The nicotine-metabolite ratio (NMR) predicts treatment response and is related to treatment side effect severity. Sleep disturbance may be one important side effect, but understanding sleep disturbance effects on smoking cessation is complicated by the fact that nicotine withdrawal also produces sleep disturbance.

AIMS:

To evaluate the effects of withdrawal and treatment side effects on sleep disturbance.

METHODS:

This is a secondary analysis of data from a clinical trial (Lerman et al., 2015) of 1,136 smokers randomised to placebo (n = 363), transdermal nicotine (TN; n = 381), or varenicline (n = 392) and stratified based on NMR (559 slow metabolisers; 577 normal metabolisers). Sleep disturbance was assessed at baseline and at 1-week following the target quit date (TQD). We also examined whether sleep disturbance predicted 7-day point-prevalence abstinence at end-of-treatment (EOT).

RESULTS:

The varenicline and TN groups exhibited greater increases in sleep disturbance (vs. placebo; treatment × time interaction; p = 0.005), particularly among those who quit smoking at 1-week post-TQD. There was a main effect of NMR (p = 0.04), but no interactions with treatment. TN and varenicline attenuated withdrawal symptoms unrelated to sleep (vs. placebo). Greater baseline sleep disturbance predicted relapse at EOT (p = 0.004).

CONCLUSIONS:

Existing treatments may not mitigate withdrawal-related sleep disturbance and adjunctive treatments that target sleep disturbance may improve abstinence rates.

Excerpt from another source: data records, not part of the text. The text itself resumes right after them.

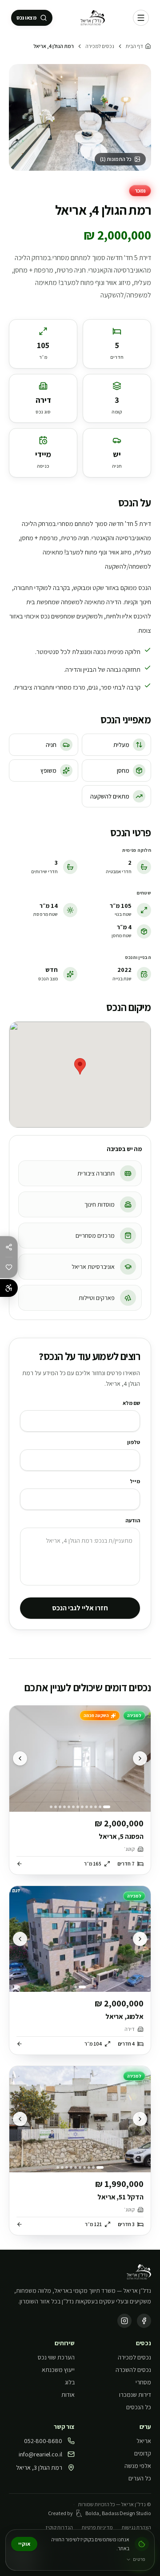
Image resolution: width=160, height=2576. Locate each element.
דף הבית (134, 46)
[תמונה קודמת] (140, 1758)
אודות (68, 2395)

Conflict of interest statement

Conflict of Interest CL received study medication and placebo, and support for medication packaging, from Pfizer; she has also consulted to Gilead, and has been a paid expert witness in litigation against tobacco companies. PC served on the scientific advisory board of Pfizer Pharmaceuticals, did educational talks sponsored by Pfizer on smoking cessation from 2006 to 2008, and has received grant support from Pfizer. RAS received medication and placebo free of charge from Pfizer for a different project, and has consulted to Pfizer and GlaxoSmithKline. TPG has had both investigator-initiated and industry-sponsored grants from Pfizer in the past 12 months, and serves on a data monitoring committee for Novartis. RFT has acted as a consultant to pharmaceutical companies, primarily on smoking cessation. The remaining authors declare no competing interests.